● **EXERCISE DETAILS**
Set every entry below down once more, exactly as it stands, without images.

● **RECORDS SUPPLIED**
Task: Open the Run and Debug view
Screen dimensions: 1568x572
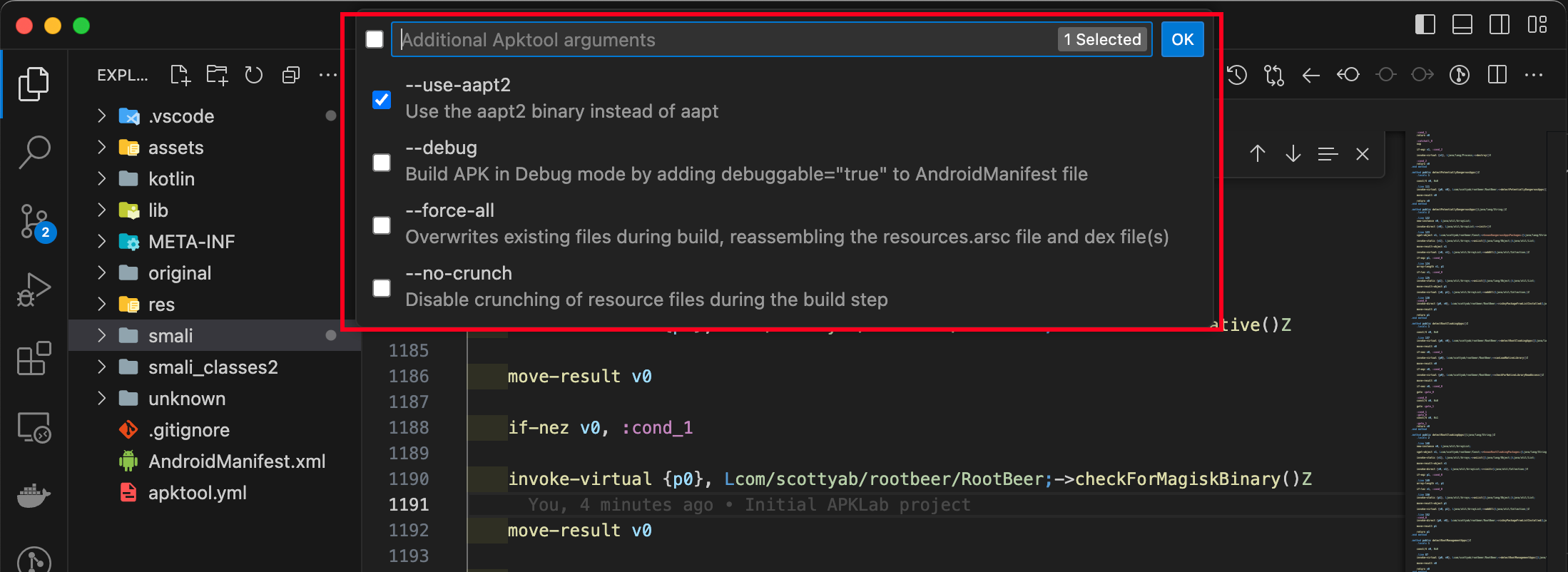Action: (x=34, y=290)
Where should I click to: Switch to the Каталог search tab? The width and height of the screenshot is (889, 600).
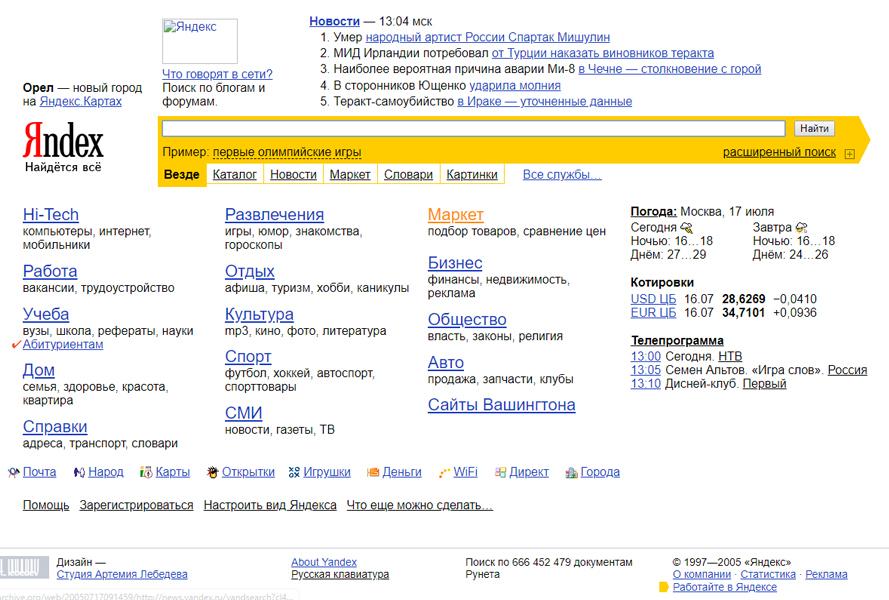[x=235, y=175]
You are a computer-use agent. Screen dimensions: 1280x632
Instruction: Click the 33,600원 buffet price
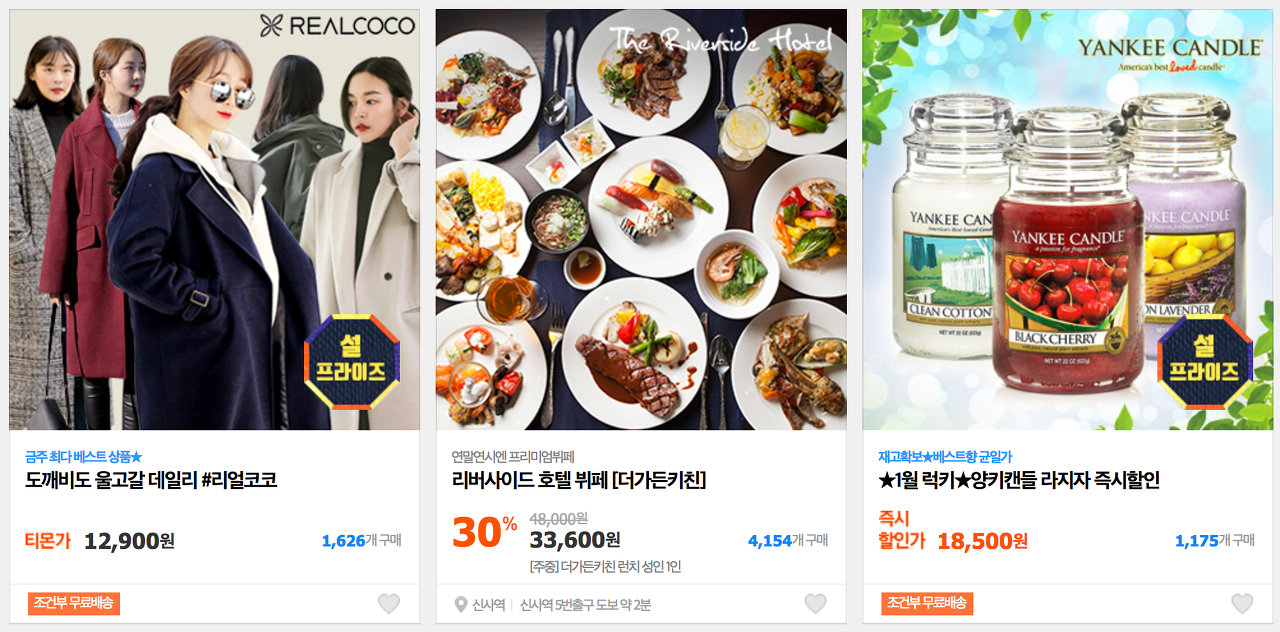(x=575, y=540)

● **RESULT FOR THIS EXERCISE**
Task: Open the Run and Debug view
Screen dimensions: 1568x572
Action: (x=34, y=290)
Where should I click to: Switch to the Каталог search tab? The width and height of the screenshot is (889, 600).
[x=235, y=175]
You are a computer-use agent. Screen dimensions: 1280x632
Instruction: Click the 33,600원 buffet price
(x=575, y=540)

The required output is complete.